* start DATA SHOWN *

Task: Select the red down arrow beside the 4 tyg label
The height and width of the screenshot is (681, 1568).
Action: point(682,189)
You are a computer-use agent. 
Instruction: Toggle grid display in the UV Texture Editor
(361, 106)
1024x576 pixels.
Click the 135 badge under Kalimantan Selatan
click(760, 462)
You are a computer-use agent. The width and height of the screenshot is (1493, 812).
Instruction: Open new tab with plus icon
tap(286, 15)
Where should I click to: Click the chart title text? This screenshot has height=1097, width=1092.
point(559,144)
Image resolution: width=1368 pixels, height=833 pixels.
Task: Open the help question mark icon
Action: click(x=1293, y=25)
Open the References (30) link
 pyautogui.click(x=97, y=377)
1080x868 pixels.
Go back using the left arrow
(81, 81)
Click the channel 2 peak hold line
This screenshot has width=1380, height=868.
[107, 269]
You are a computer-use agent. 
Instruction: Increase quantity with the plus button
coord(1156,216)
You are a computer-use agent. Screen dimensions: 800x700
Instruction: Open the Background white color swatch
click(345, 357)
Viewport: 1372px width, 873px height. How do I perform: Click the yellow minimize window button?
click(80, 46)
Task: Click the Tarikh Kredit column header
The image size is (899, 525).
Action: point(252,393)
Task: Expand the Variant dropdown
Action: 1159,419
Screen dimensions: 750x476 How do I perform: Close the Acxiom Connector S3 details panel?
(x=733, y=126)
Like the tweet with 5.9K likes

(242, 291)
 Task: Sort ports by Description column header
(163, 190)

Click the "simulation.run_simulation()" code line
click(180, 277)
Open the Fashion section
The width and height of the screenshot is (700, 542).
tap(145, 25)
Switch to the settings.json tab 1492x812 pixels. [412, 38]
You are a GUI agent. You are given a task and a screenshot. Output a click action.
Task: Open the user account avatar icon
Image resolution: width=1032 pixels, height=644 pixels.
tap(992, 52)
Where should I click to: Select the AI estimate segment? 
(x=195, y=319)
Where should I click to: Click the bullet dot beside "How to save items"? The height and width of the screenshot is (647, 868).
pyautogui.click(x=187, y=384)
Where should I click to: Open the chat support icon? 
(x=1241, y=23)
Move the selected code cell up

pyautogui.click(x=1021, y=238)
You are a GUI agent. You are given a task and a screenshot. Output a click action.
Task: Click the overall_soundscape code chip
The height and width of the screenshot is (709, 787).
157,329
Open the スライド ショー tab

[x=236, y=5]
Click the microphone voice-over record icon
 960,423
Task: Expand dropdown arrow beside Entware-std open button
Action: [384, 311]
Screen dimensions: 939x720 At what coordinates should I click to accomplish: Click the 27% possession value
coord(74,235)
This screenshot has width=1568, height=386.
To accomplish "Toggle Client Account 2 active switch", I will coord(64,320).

* end DATA SHOWN *

_WHAT YOU SHOULD DO_
Copy out the lines of the listing above word for word, starting with the line that contains "1080x868 pixels." and going on through the line that contains "click(80, 46)".

_ANSWER TO THE PROBLEM_
1080x868 pixels.
Go back using the left arrow
(81, 81)
Click the channel 2 peak hold line
This screenshot has width=1380, height=868.
[107, 269]
You are a computer-use agent. 
Instruction: Increase quantity with the plus button
coord(1156,216)
You are a computer-use agent. Screen dimensions: 800x700
Instruction: Open the Background white color swatch
click(345, 357)
Viewport: 1372px width, 873px height. How do I perform: Click the yellow minimize window button?
click(80, 46)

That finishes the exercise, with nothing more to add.